Sabíamos que los atacantes tenían
en el punto de mira la ausencia de solidaridad dentro de la eurozona
Pero esta visión optimista de una salida progresiva de la crisis, según la cual los europeos terminarán disuadiendo a los especuladores, ya no tiene muchos partidarios en Francia. Al contrario. La impresión es que las reticencias alemanas ante las dos armas que se consideran las únicas capaces de frenar la especulación han hecho que la catástrofe esté cada día más cerca. Así que, por un lado, Francia y la mayoría de los países de la eurozona abogan por la confirmación de la garantía última del Banco Central Europeo y el principio de las euroobligaciones, que permitirían mutualizar la deuda de los países de la eurozona. Por el otro, la canciller sigue inflexible en su negativa de esa doble iniciativa, en nombre del respeto de los tratados que no preveían ningún mecanismo de solidaridad y de una ortodoxia financiera que, para Alemania, sería la única garantía contra el retorno de la inflación.

# Sección de datos:
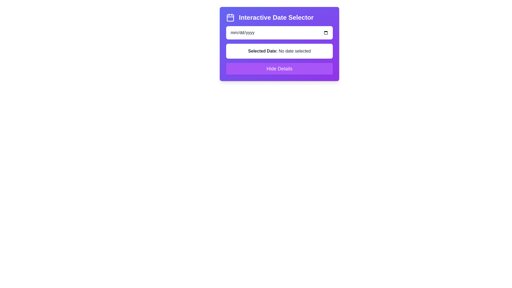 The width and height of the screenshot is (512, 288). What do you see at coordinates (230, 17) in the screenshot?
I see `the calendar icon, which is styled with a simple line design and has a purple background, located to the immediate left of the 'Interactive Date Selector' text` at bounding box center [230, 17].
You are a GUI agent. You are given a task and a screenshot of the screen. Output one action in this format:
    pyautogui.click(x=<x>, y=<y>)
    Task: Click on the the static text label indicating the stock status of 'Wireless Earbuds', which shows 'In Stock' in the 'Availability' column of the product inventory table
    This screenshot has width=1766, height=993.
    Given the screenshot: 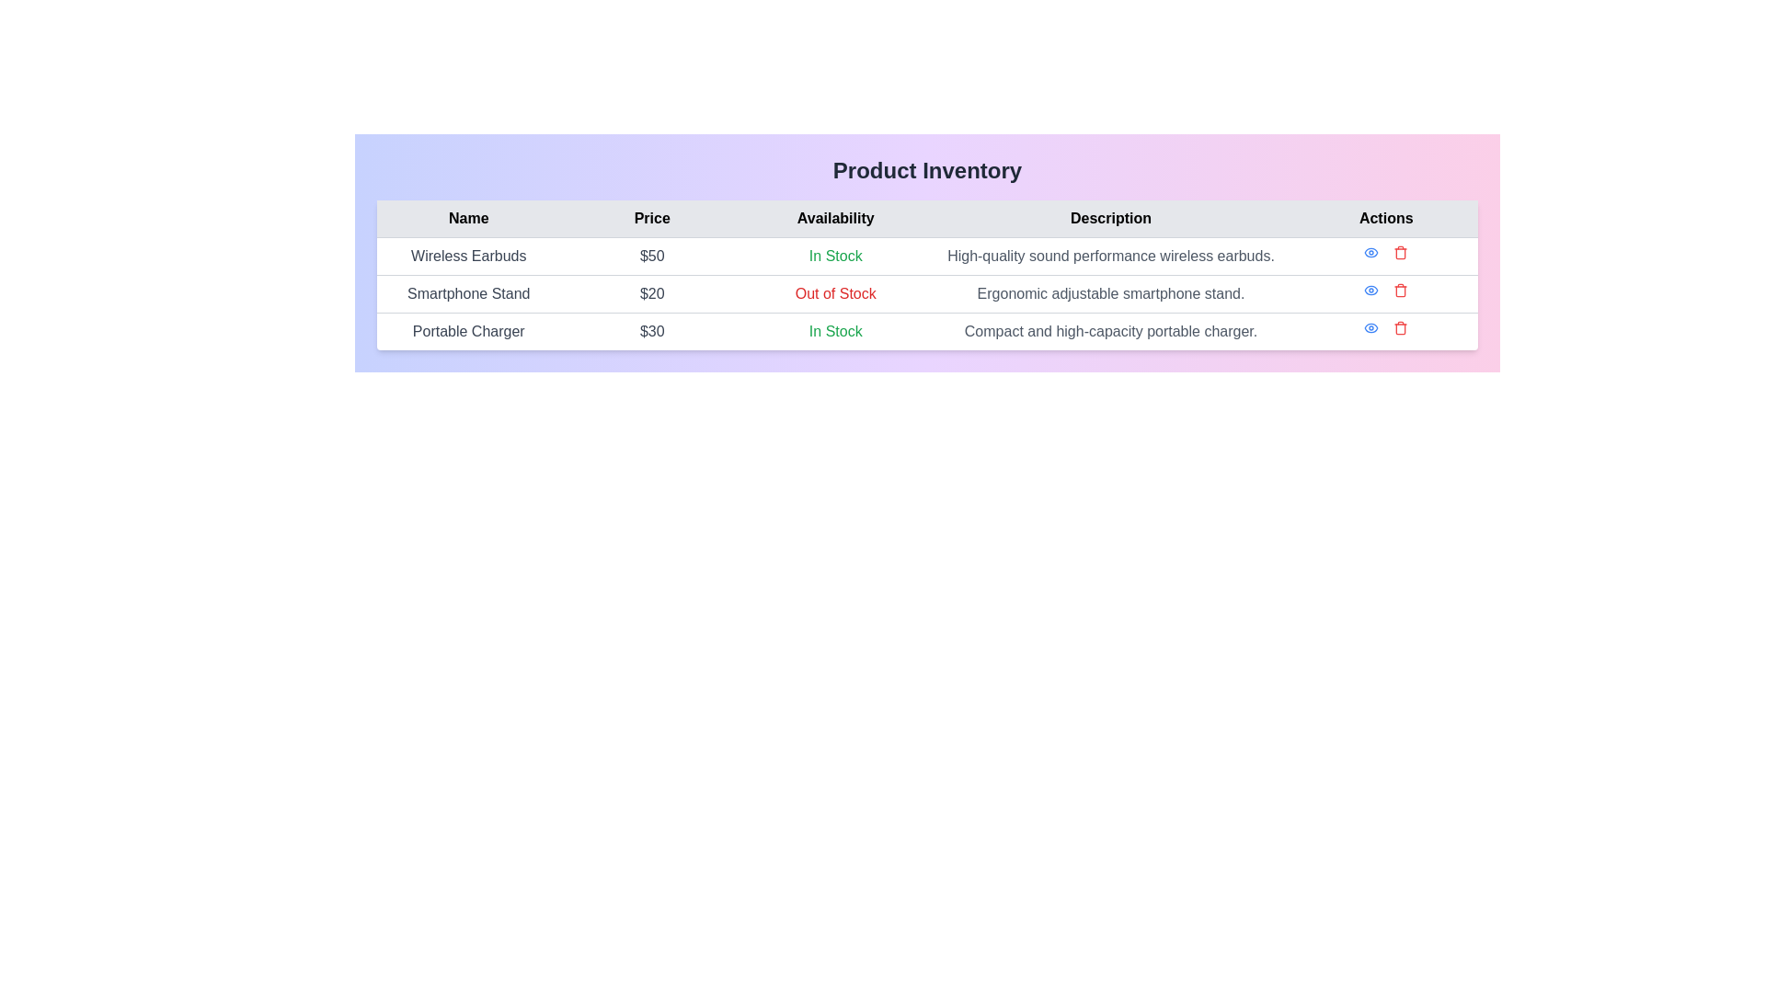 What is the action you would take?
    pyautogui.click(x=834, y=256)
---
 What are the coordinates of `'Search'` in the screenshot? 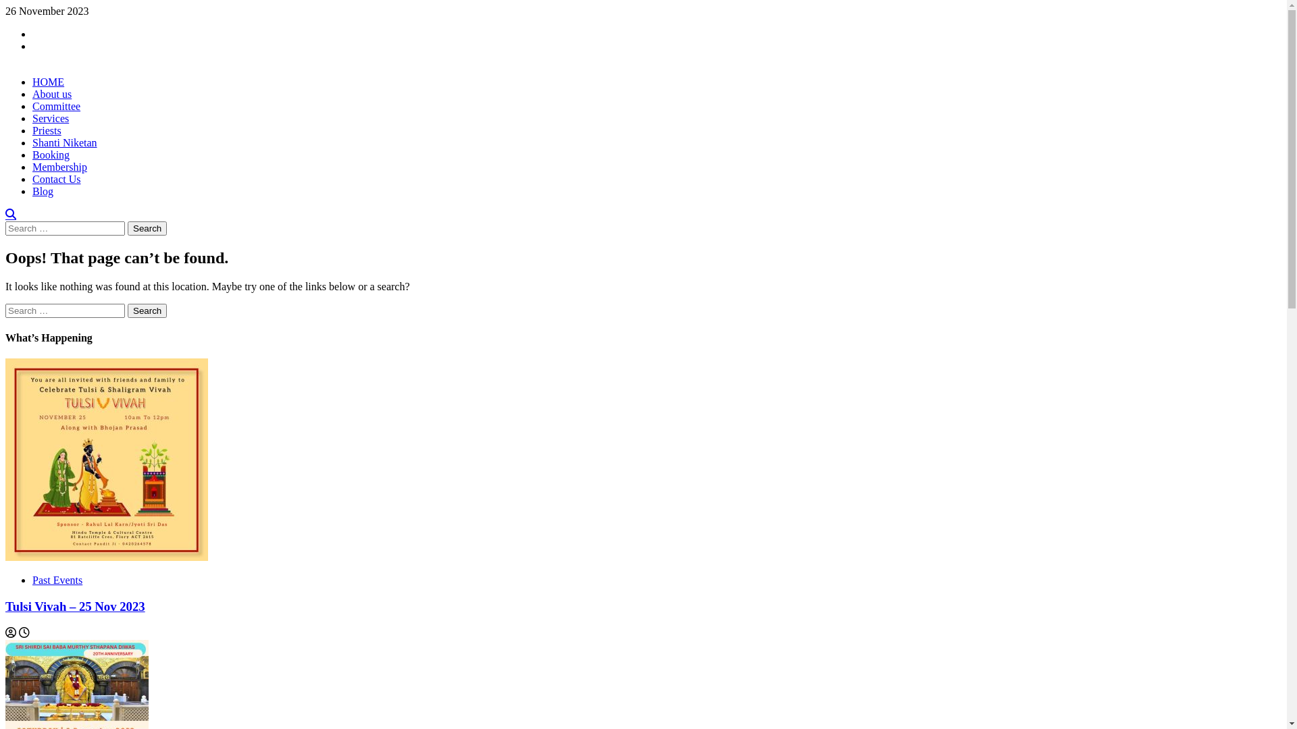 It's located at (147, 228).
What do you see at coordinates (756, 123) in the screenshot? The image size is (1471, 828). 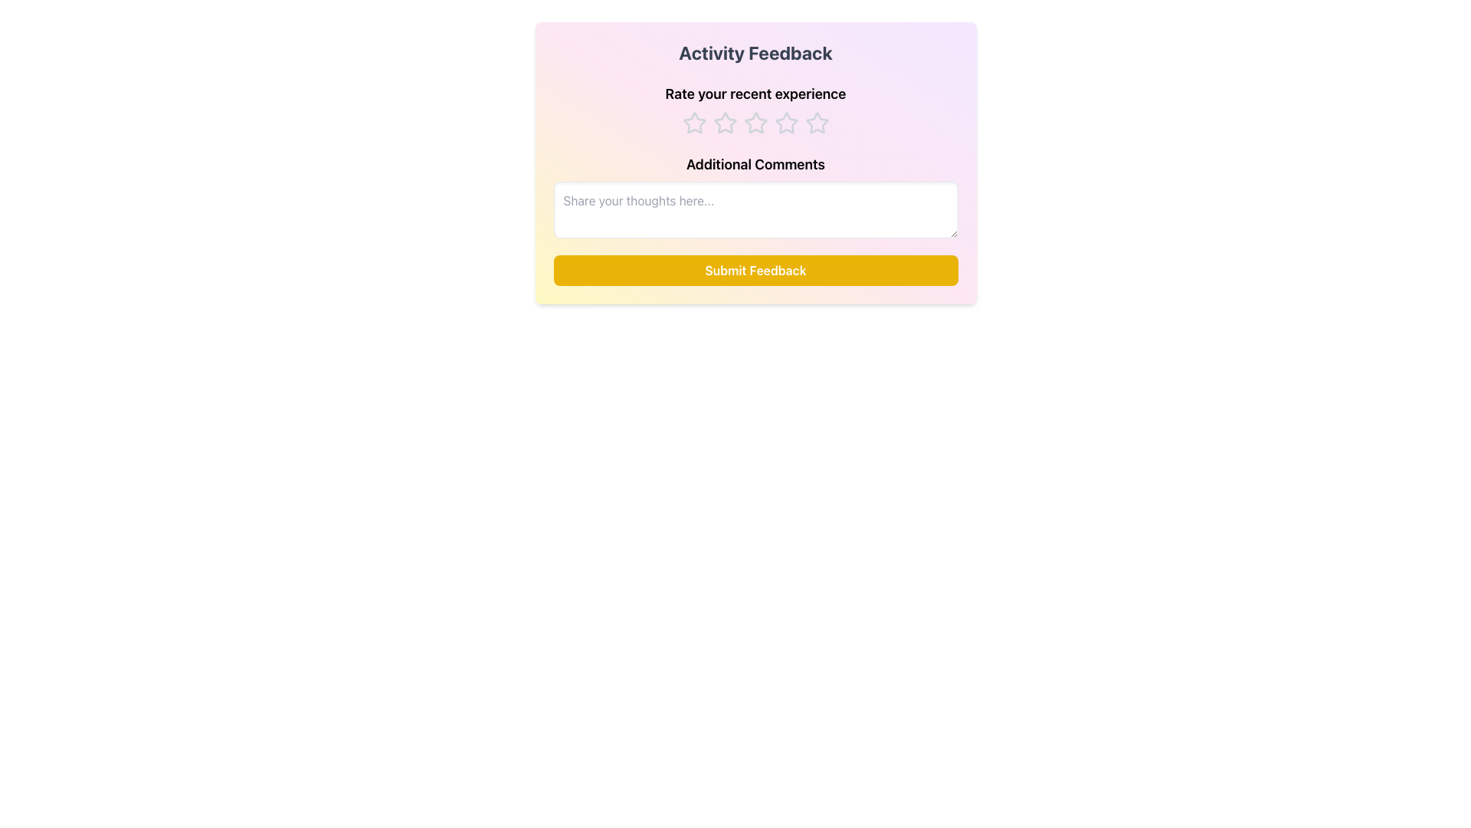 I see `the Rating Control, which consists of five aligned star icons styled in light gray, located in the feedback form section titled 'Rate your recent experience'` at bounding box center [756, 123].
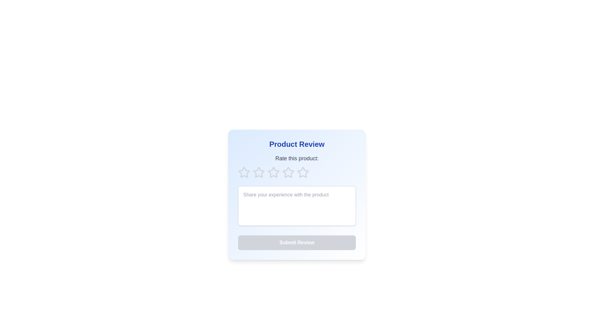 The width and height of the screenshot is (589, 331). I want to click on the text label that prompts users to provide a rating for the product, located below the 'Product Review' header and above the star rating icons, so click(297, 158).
...
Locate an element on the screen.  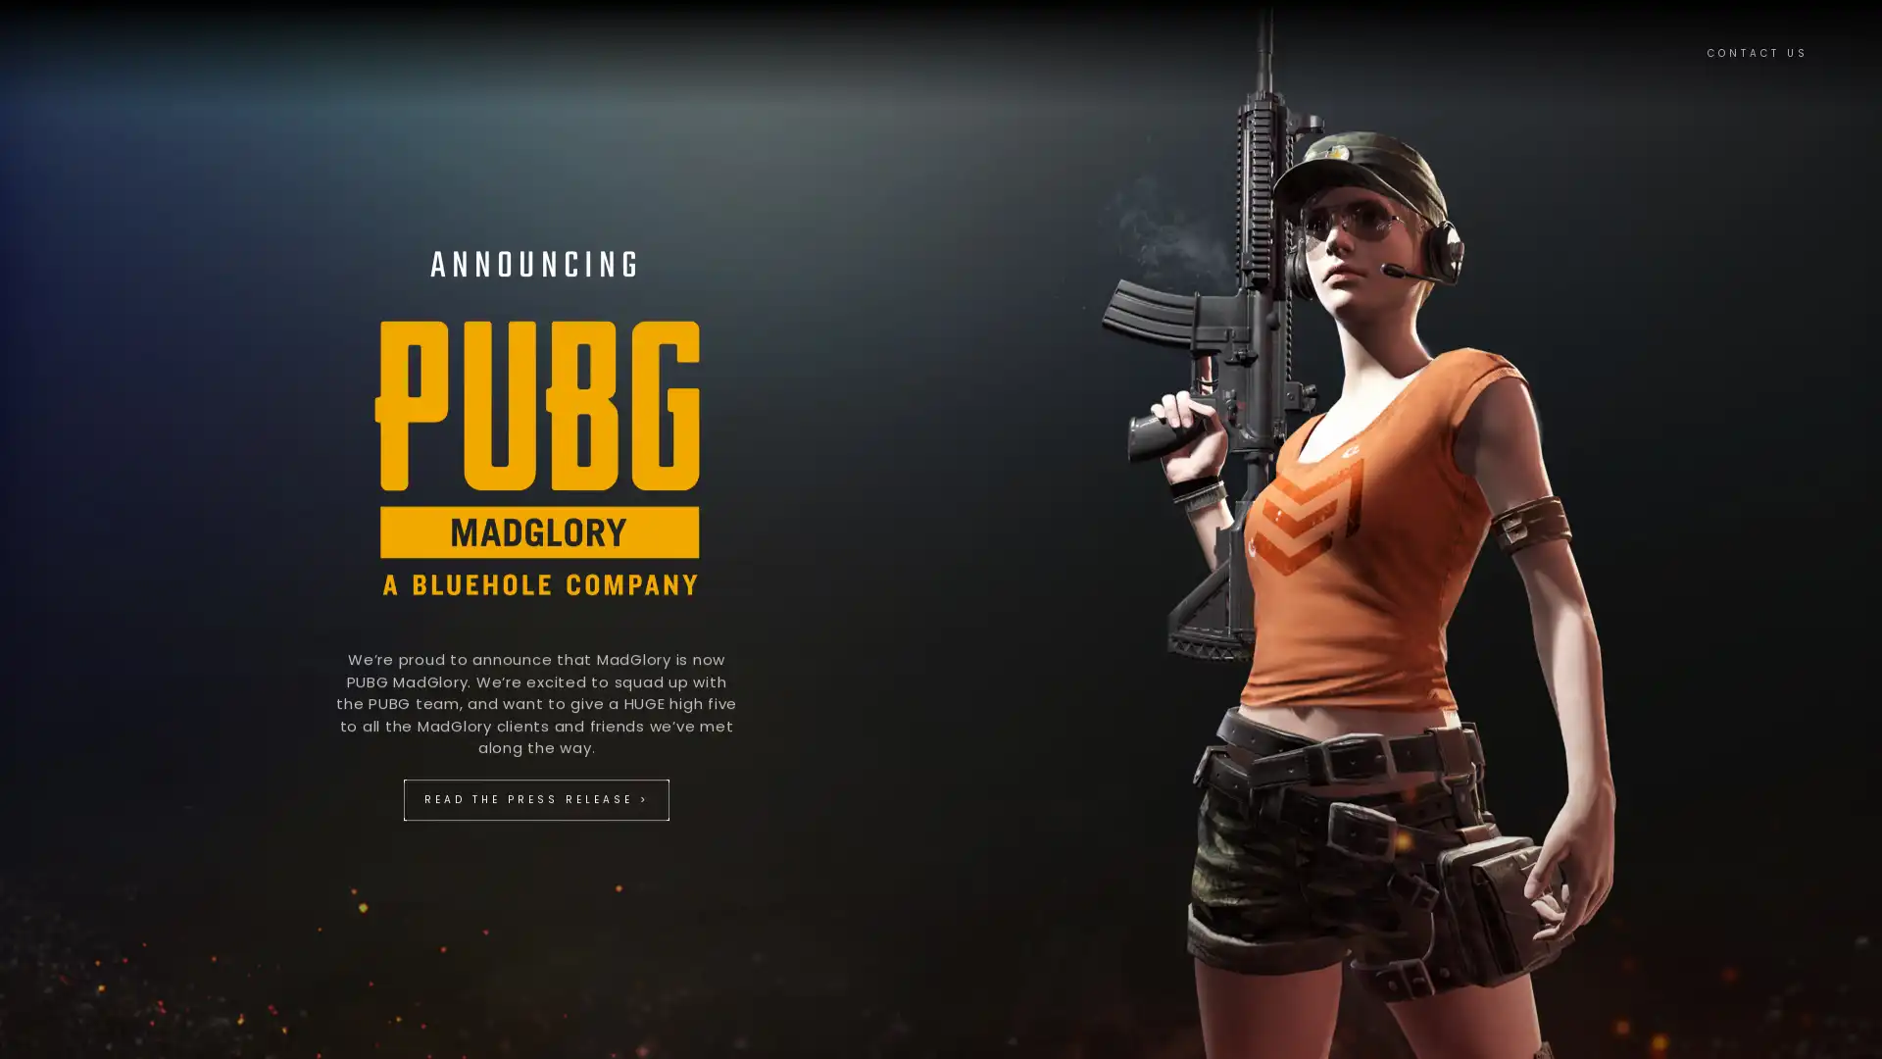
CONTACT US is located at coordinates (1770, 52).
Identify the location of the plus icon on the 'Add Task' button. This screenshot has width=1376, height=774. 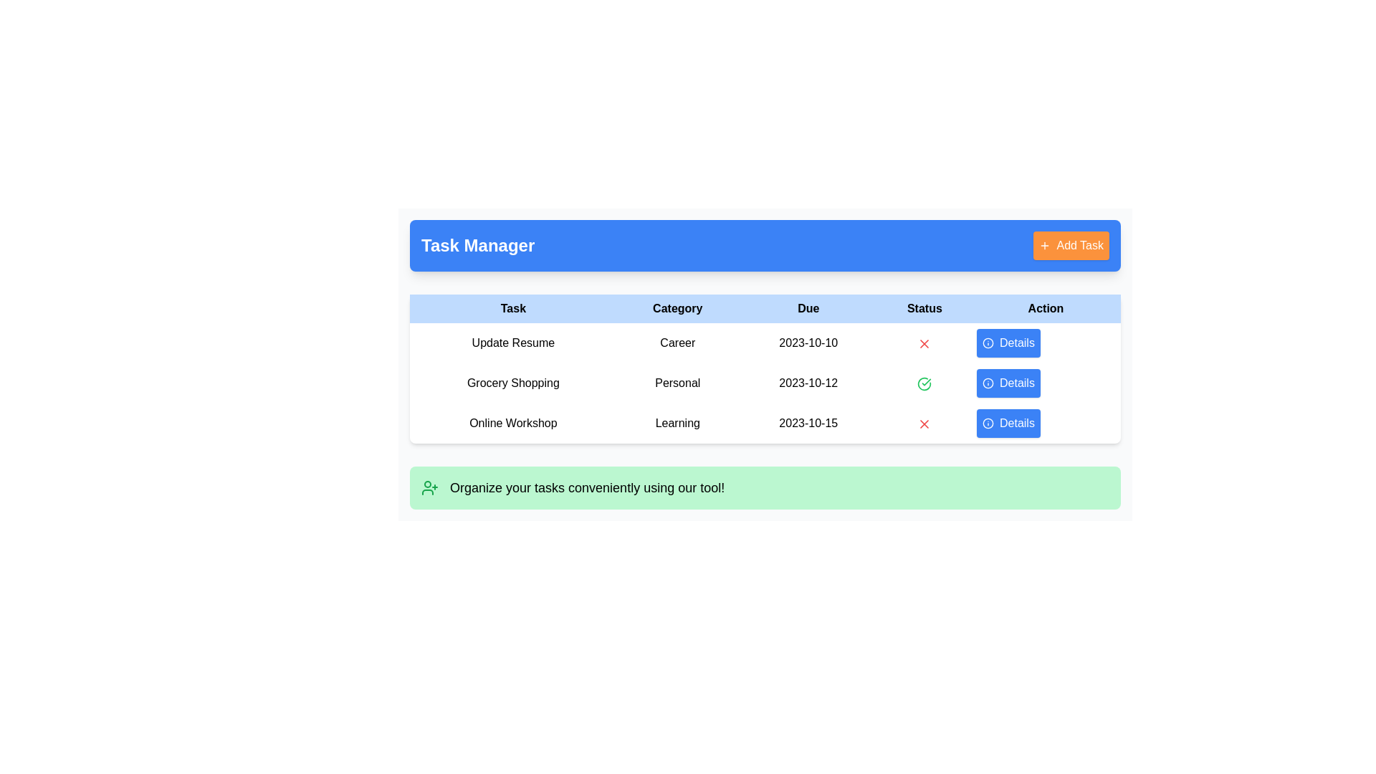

# Objetivo del ejercicio:
¿Puedes continuar el texto sobre la crisis de la eurozona y la negativa alemana desde su última oración?

# Resultado del ejercicio:
Alemania tiene razón en un punto: en efecto, hay que sentar las bases de una unidad presupuestaria, que completaría la unión monetaria; pero habría que empezar por aplicar las decisiones tomadas, en especial las del pasado julio. Ahora bien, los Gobiernos dan muestras de una lentitud incomprensible. Casi seis meses después del anuncio de su creación, con un efecto palanca capaz de ampliarlo hasta el billón de euros, el fondo europeo de estabilidad sigue sin estar operativo. En cambio, desde el punto de vista del desarrollo de la crisis, Alemania se equivoca. De hecho, defiende la última ratio, es decir, que solo estaría dispuesta a conceder los fondos si llegásemos a la última fase de la crisis. Es un poco como si los alemanes rechazaran, por principio, toda medicina preventiva y solo aceptaran tratar al enfermo cuando está en las últimas. A este ritmo, cuando precisamente asistimos a una verdadera persecución entre los mercados y nuestros dirigentes, estos últimos siempre llegarán con retraso. En efecto, desde el comienzo sabíamos que los atacantes tenían en el punto de mira la ausencia de solidaridad dentro de la eurozona. Los que estaban convencidos desde el principio de que el euro es una aberración ven en cada negativa alemana la prueba de que no se articulará ninguna verdadera solidaridad, y siguen atacando.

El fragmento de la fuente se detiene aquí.